Dataset records:
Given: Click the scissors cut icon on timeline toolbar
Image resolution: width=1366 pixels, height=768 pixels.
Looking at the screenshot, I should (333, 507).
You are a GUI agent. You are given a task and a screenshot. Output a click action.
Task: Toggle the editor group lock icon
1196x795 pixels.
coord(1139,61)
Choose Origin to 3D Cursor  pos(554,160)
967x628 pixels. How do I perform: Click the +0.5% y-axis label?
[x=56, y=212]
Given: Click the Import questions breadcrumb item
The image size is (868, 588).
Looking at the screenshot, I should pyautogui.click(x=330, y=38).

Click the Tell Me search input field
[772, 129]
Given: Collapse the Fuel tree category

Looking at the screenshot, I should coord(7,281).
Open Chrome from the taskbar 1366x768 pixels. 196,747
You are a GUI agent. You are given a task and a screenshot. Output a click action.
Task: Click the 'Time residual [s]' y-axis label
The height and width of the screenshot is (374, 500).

Problem to work on:
Could you return the complete set of entries exactly?

Response box:
Given: Click the scissors cut icon on timeline toolbar
Image resolution: width=1366 pixels, height=768 pixels.
Looking at the screenshot, I should (333, 507).
You are a GUI agent. You are given a task and a screenshot. Output a click action.
Task: Toggle the editor group lock icon
1196x795 pixels.
coord(1139,61)
Choose Origin to 3D Cursor  pos(554,160)
967x628 pixels. How do I perform: Click the +0.5% y-axis label?
[x=56, y=212]
Given: Click the Import questions breadcrumb item
The image size is (868, 588).
Looking at the screenshot, I should pyautogui.click(x=330, y=38).

Click the Tell Me search input field
[772, 129]
Given: Collapse the Fuel tree category

Looking at the screenshot, I should coord(7,281).
Open Chrome from the taskbar 1366x768 pixels. 196,747
You are a GUI agent. You are given a task and a screenshot. Output a click action.
Task: Click the 'Time residual [s]' y-axis label
The height and width of the screenshot is (374, 500).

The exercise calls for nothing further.